Render each line of the listing as a JSON list of strings, one string per line, omitting blank lines. Leave the pictures out of the answer.

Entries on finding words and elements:
============
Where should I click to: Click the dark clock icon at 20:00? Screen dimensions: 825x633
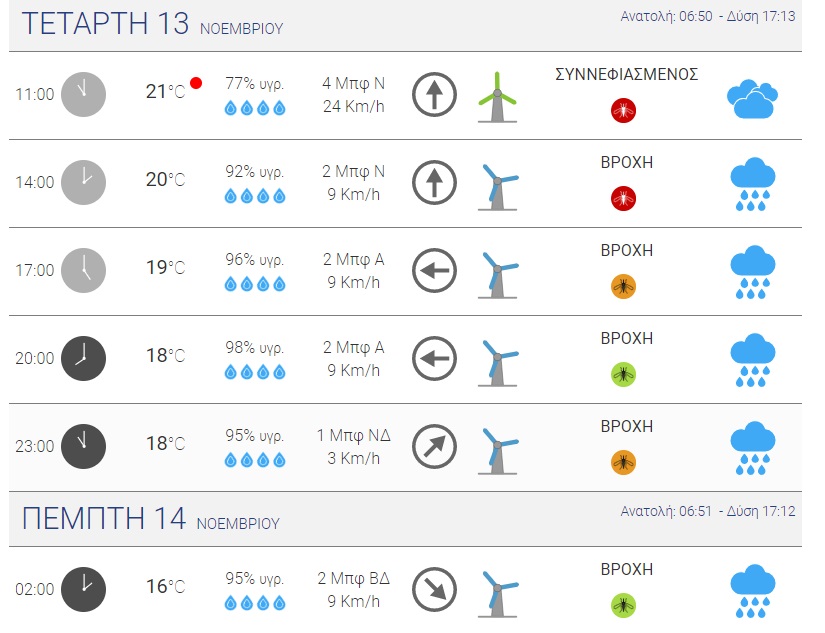(x=83, y=358)
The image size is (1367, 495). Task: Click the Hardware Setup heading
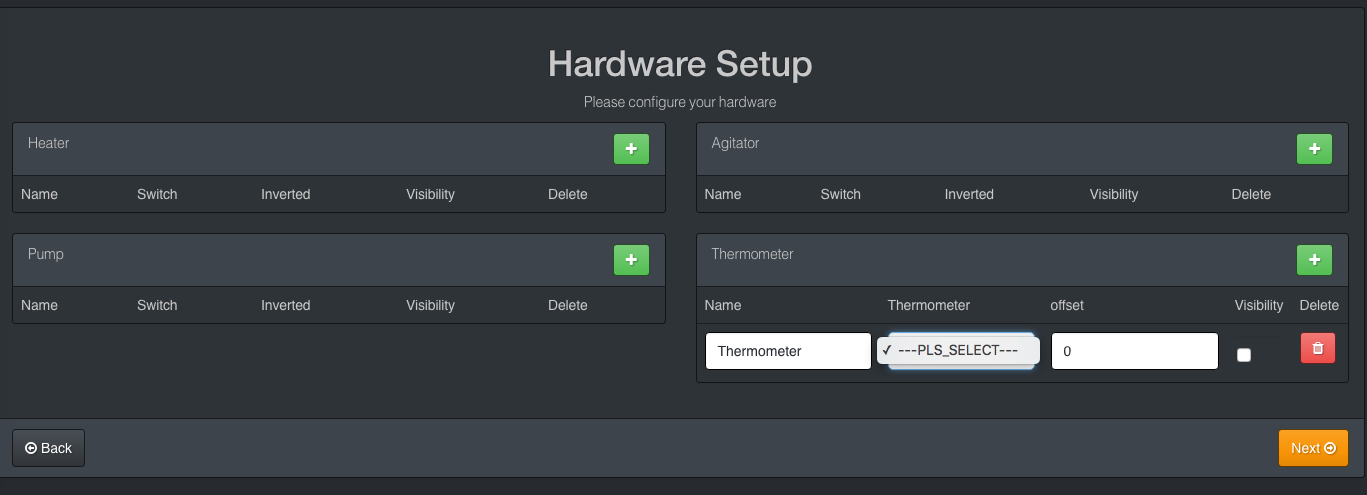coord(680,64)
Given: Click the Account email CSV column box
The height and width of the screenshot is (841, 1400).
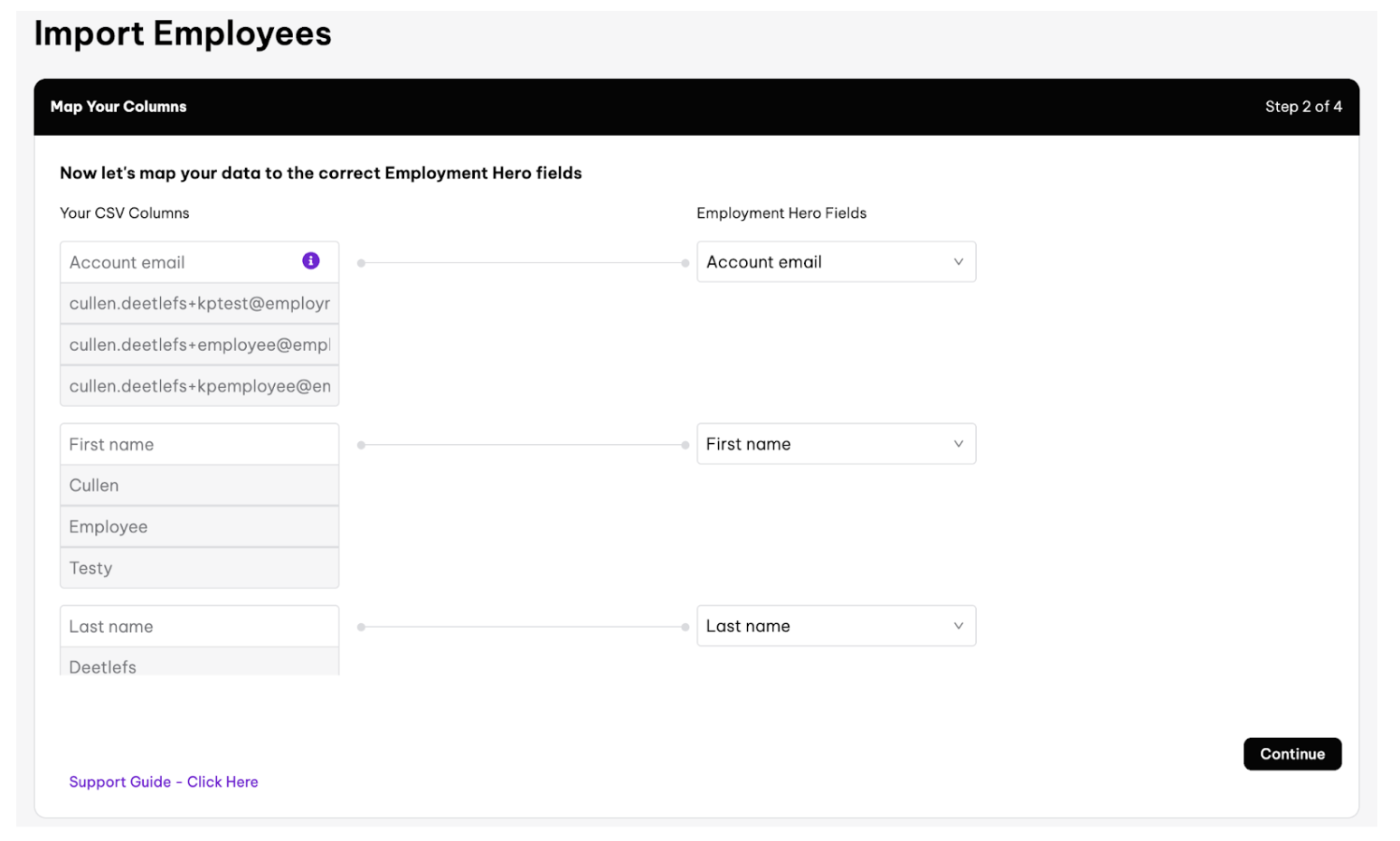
============
Finished exercise:
[
  "Where should I click to: Click the dark clock icon at 20:00? Screen dimensions: 825x633",
  "(x=83, y=358)",
  "The image size is (1367, 495). Task: Click the Hardware Setup heading",
  "coord(680,64)",
  "Given: Click the Account email CSV column box",
  "The height and width of the screenshot is (841, 1400)."
]